● WHAT YOU ARE ASKED TO DO: Copy the rows below word for word, leaving out the pictures.

● PROVIDED ENTRIES:
/---

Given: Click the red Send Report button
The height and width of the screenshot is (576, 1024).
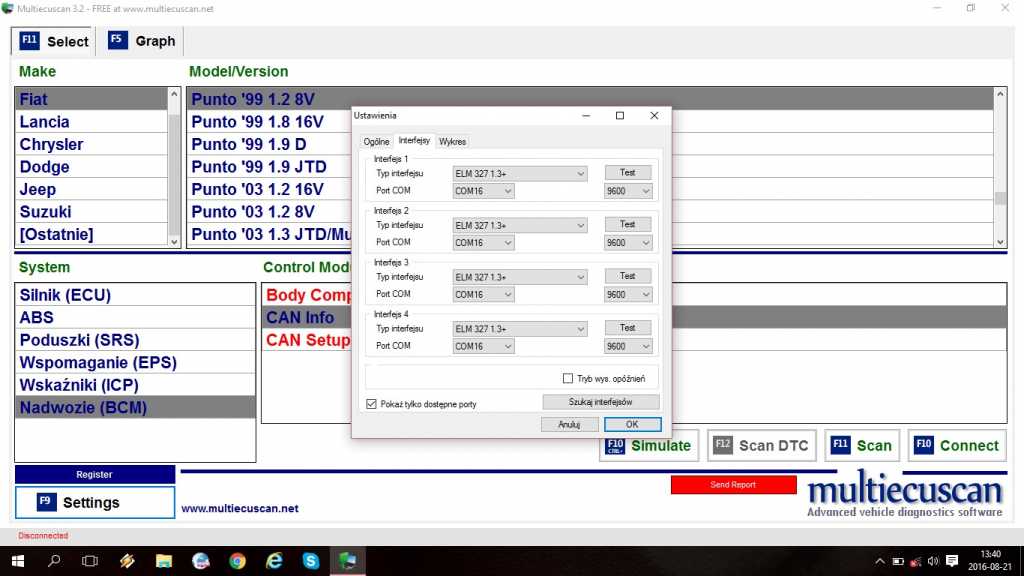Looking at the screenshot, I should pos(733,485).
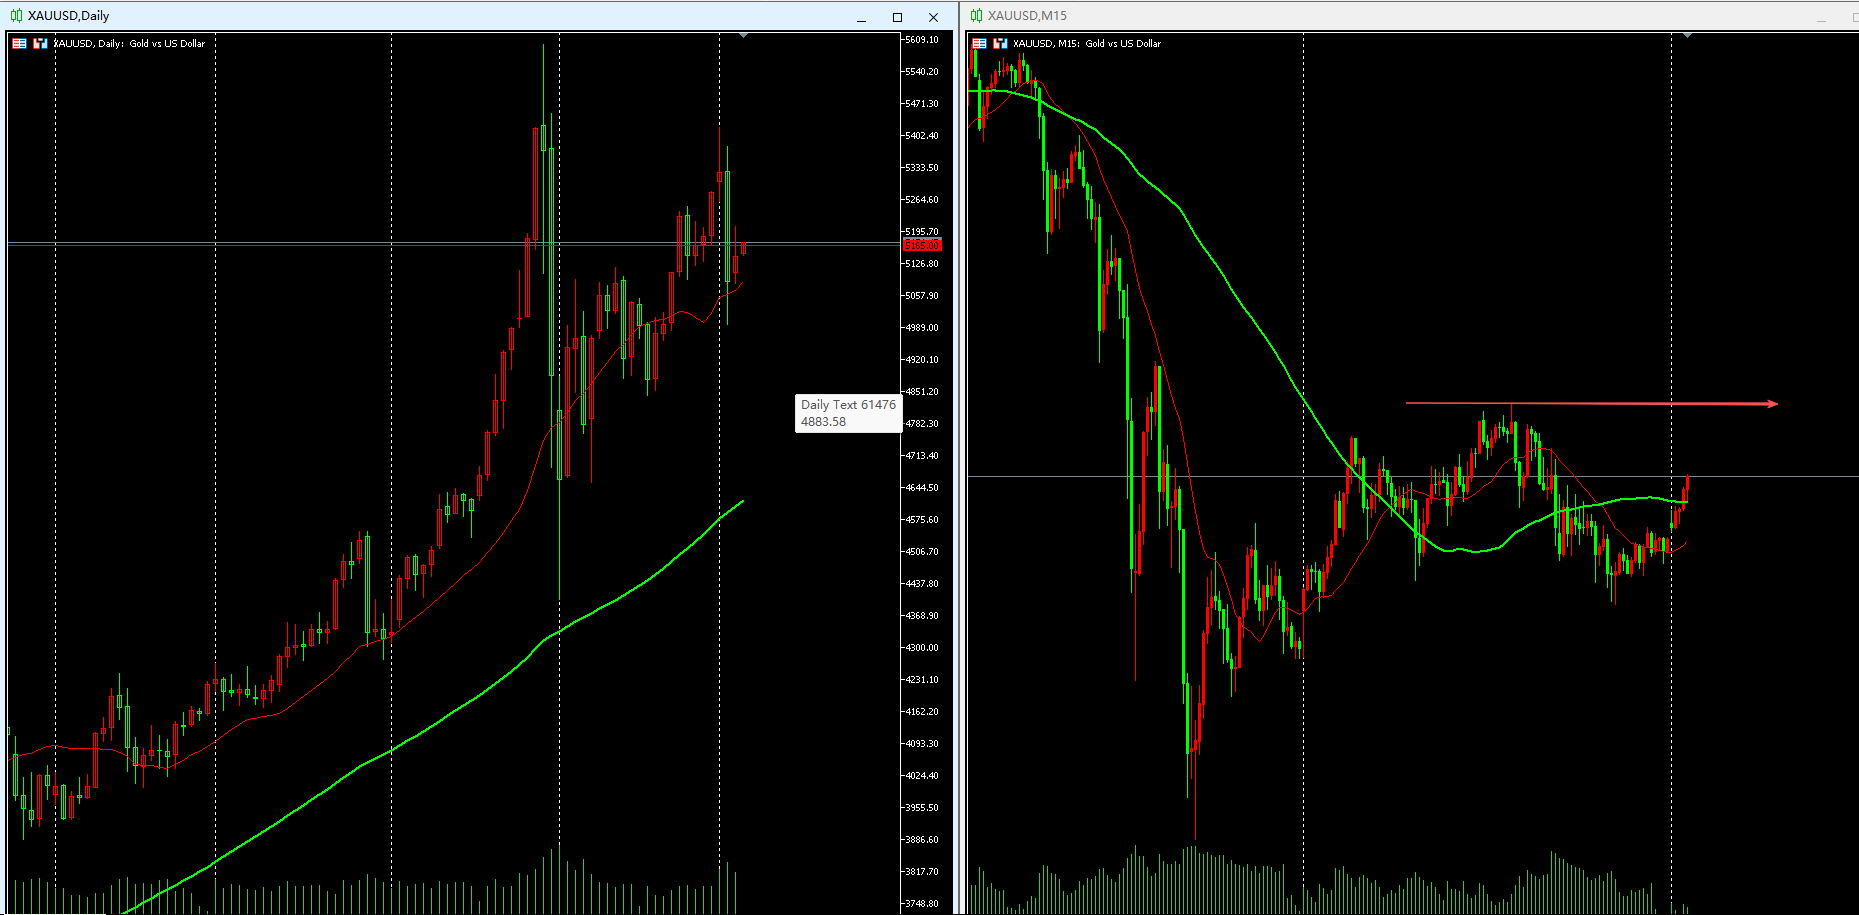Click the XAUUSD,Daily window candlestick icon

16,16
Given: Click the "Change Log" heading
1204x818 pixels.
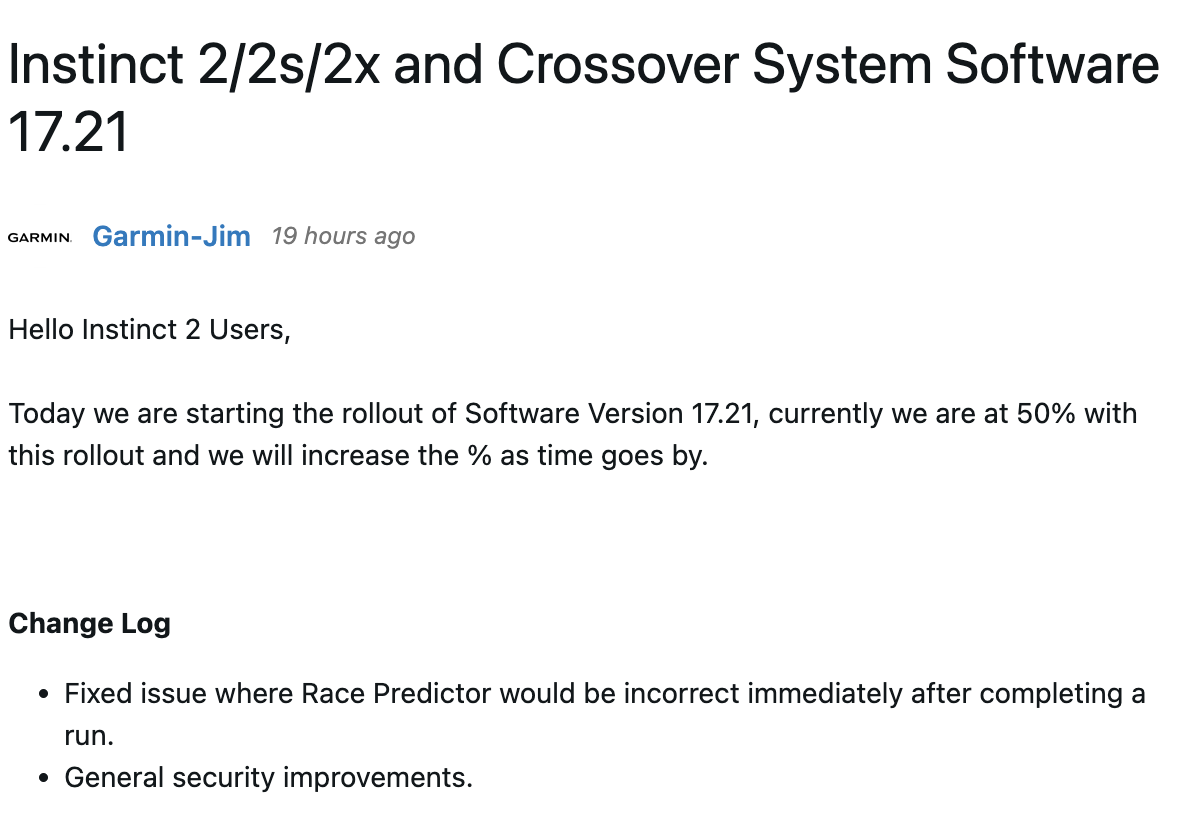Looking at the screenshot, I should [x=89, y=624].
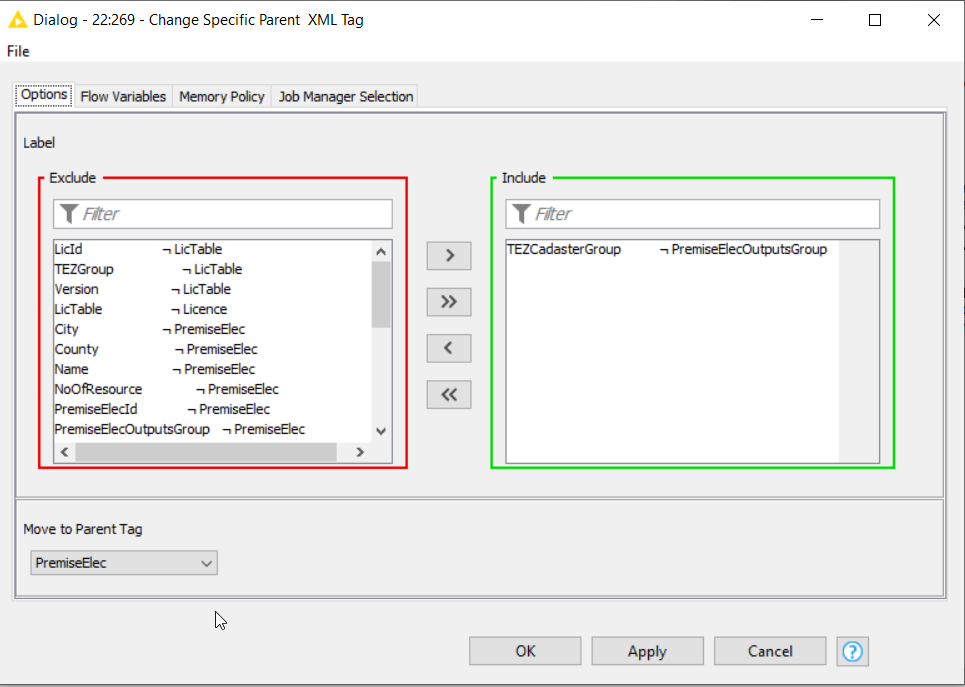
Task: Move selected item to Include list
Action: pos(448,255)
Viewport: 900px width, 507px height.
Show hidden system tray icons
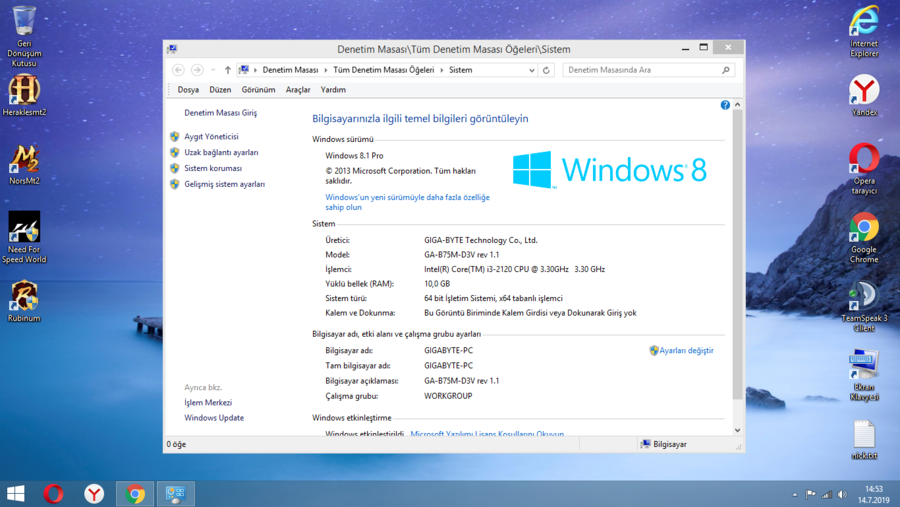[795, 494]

\---

● TASK OUTPUT:
Given: Click the red Send Report button
The height and width of the screenshot is (576, 1024).
Looking at the screenshot, I should pos(733,485).
Click the XAUUSD,Daily window candlestick icon

16,16
Given: Click the "Change Log" heading
1204x818 pixels.
Looking at the screenshot, I should [x=89, y=624].
Task: Move selected item to Include list
Action: pos(448,255)
Viewport: 900px width, 507px height.
Show hidden system tray icons
[795, 494]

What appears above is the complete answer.